3. Bila telah ada kesepakan antara tokoh adat, tokoh agama, kader maupun pihak
lainnya, maka terlebih dulu menyusun rencana selanjutnya untuk melakukan
pendekatan kepada masyarakat dalam hal sosialisasi dan melakukan penyuluhan
yang dilakukan bersama kader, tokoh agama, tokoh adat dan tokoh masyarakat
bila perlu.
4. Kegiatan dilakukan bertahap, bisa dilakukan pada lingkup yang terkecil lebih
dahulu dari desa ke desa, dari karantaruna satu ke karantaruna lain dan tidak
bersikap memaksa agar dapat di terima bagi masyarakat.
5. Penyuluhan yang dilakukan untuk menghilangkan beberapa dampak negative
yang timbul pada kebudayaan ini seperti menjelaskan kepada masyarakat untuk
memperlambat usia pernikahan minimal 20 tahun, mengubah kebiasaan pemuda
untuk tidak terlalu sering keluar pada malam hari, memberikan ruang atau
menciptakan kegiatan-kegiatan tertentu yang mengarah kearah positif sehingga
remaja akan lebih aktif dan mengalihkan pemikiran remaja agar tidak menikah
muda.

BAB IV
PENUTUP

A. Kesimpulan
Manjau muli atau nganjang gadis adalah budaya, adat istiadat, tata cara
pergaulan antara muda mudi atau muli mekhanai padamasyarakat lampung.
Manjau muli dilaksanakan dengan cara mekhanai mendatangi muli dari bagian
belakang rumah. Biasanya para muli setelah malam tiba, banyak melakukan
aktivitas di bagian belakang rumah sekitar dapur.
Dampak dari kebudayaan manjau muli ini yang bersifat positif adalah adanya
keterbukaan bagi remaja laki-laki dan perempuan dalam pergaulan sehari-hari,
menambahkan kekerabatan dan mempererat tali silaturahmi.

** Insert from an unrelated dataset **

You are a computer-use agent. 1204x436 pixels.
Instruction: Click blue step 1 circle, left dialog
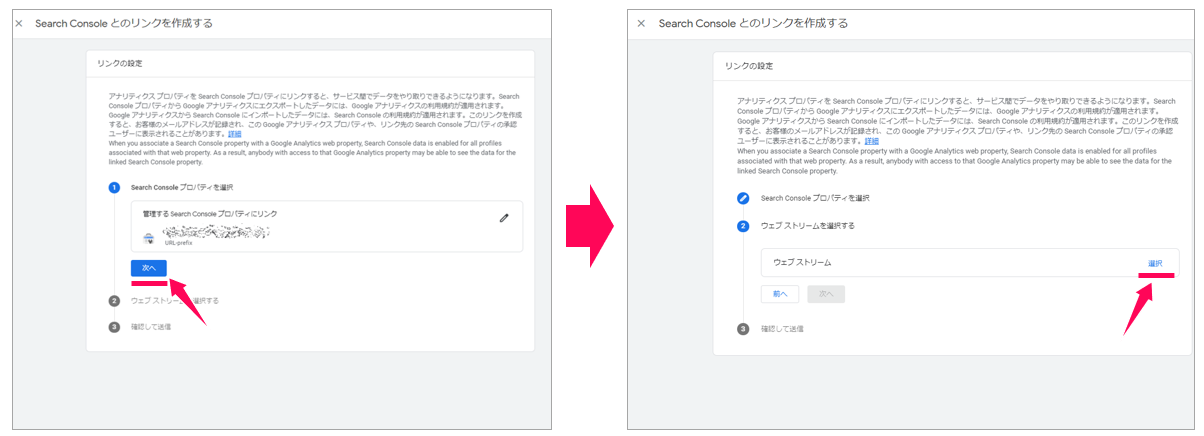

Namun di balik
dampak potitif terdapat juga dampak negative dari kebudayaan ini lebih besar
yaitu memicu remaja untuk menikah muda dan kebiasaan perilaku keluar pada
malam hari sehingga mengganggu kesehatan pada masa pertumbuhan remaja dan
dalam hal moral memicu pergaulan bebas.

B. Saran
Sebaiknya beberapa kebiasaan dari kebudayaan ini sebaiknya di batasi
sehingga mengurangi dampak-dampak negatif yang terjadi pada remaja. Dan
membiasakan remaja untuk melakukan kegiatan-kegiatan positif sehingga
terhindar dari pergaulan bebas seperti keluar pada malam hari.